▶ **PROBLEM DETAILS**: Exactly as written, output each of the lines below, with no images.

▶ **DATASET RECORDS**:
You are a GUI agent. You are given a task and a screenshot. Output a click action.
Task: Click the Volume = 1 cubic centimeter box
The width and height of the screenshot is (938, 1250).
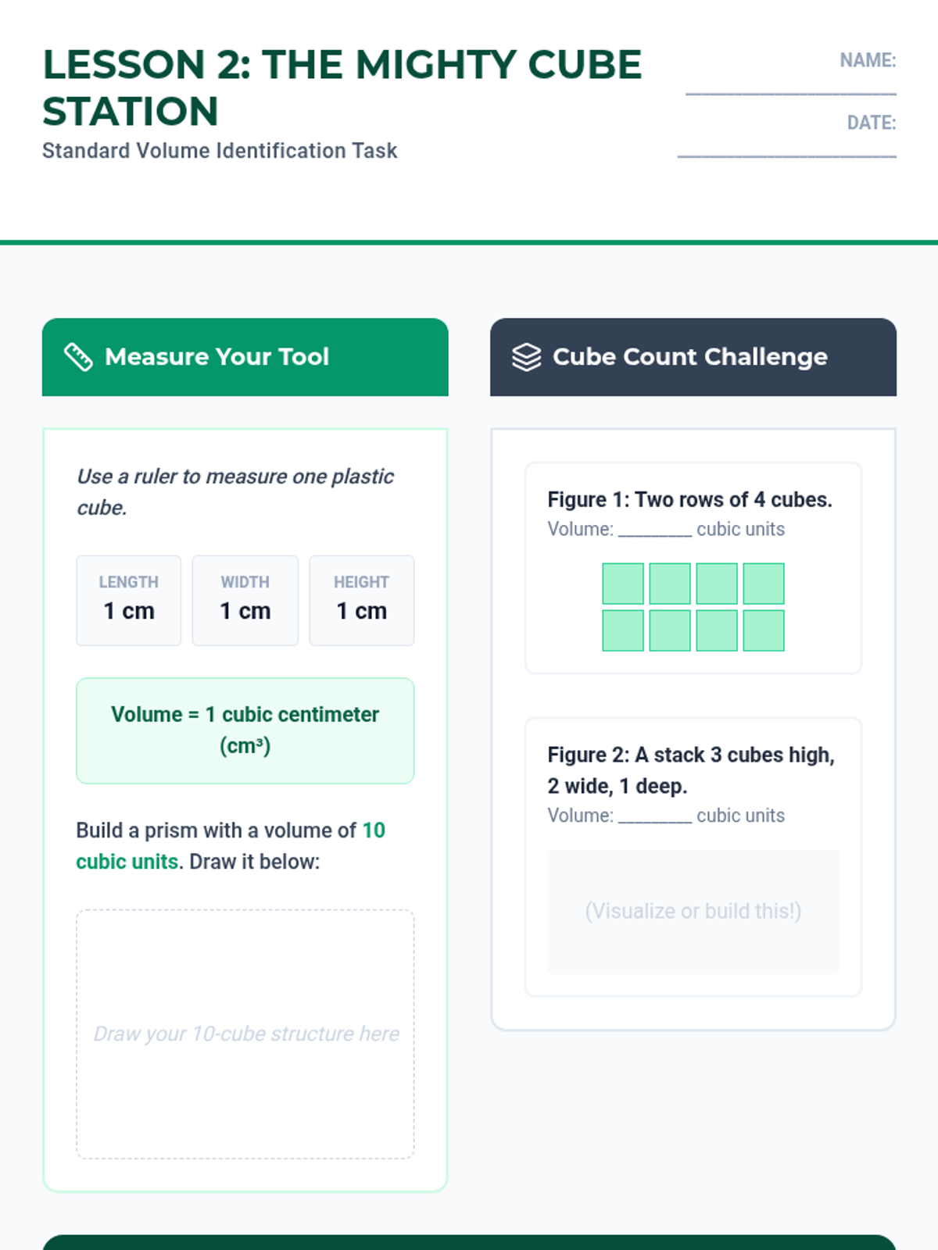(245, 730)
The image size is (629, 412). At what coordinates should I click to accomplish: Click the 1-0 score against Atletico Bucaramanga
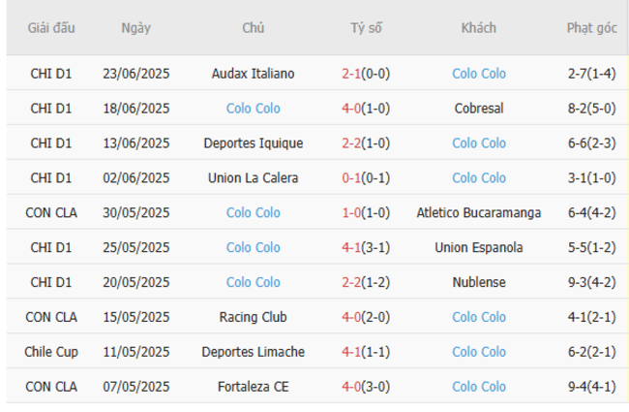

▶ **OUTPUT OF THE TASK**:
You are a GUI agent. You are given a task and a screenshot. Output a click action.
Task: Click the Volume = 1 cubic centimeter box
The width and height of the screenshot is (938, 1250).
(245, 730)
The image size is (629, 412). At what coordinates should I click to accomplish: Click the 1-0 score against Atletico Bucaramanga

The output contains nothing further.